The paper is organized as follows. Section 2 provides a motivation for the case study by briefly surveying 
existing approaches to requirements validation and demonstrating why these approaches do not provide the 
desired level of assurance. We introduce the distinction between verifying requirements through 
completeness and consistency checking, and validating requirements against real world properties (’claims’) 
that should follow if the statement of the requirements is correct. 

Section 3 introduces the dually redundant system, and shows how it was expressed as a FSM. We show 
how the system behaves as a communications system, making it particularly amenable to analysis using the 
model checker Spin. 

Section 4 describes the steps that were taken to optimize the model, in order to reduce the size of the state 
space.

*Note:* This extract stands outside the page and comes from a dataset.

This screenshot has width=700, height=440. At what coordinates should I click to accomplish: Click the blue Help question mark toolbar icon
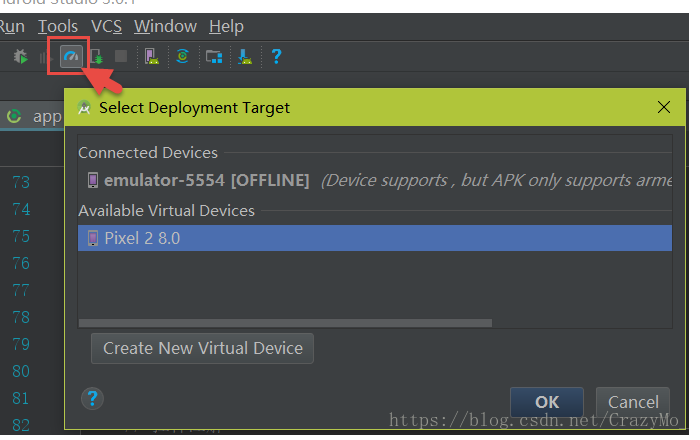click(x=276, y=57)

We show how the model was partitioned into five separate fault scenarios, and explain in detail how 
one of these scenarios was checked. We discuss the process of checking the model against claims expressed 
as linear temporal logic formulae. Section 5 presents the results of the analysis. 

Section 6 provides a discussion of the results, including a reflection on the benefits seen in the case study. 
The importance of partitioning the model in order to make the analysis feasible is discussed, along with 
some reflection on the resulting limitation of the analysis (’partial analysis of partial specifications^). 

Section 7 presents conclusions and describes our future work. A short overview of the theoretical basis for 
the use of the LTL and Biichi automata is provided in appendix A. 

2 Background 

Requirements validation is the process of determining that the specified requirements capture the real world 
needs of the stakeholders. For real-time control systems, this involves checking that the specified behavior 
will in fact provide safe and effective control, without introducing any undesirable effects. For reasonably 
complex systems, validity of the requirements is hard to establish. Informal methods only provide a very 
basic level of assurance, by imposing a structure on the specification that facilitates inspection by domain 
experts. Formal methods have the potential to provide a much greater level of assurance, through the 
construction of a precise model of the requirements, which can be tested against domain properties. 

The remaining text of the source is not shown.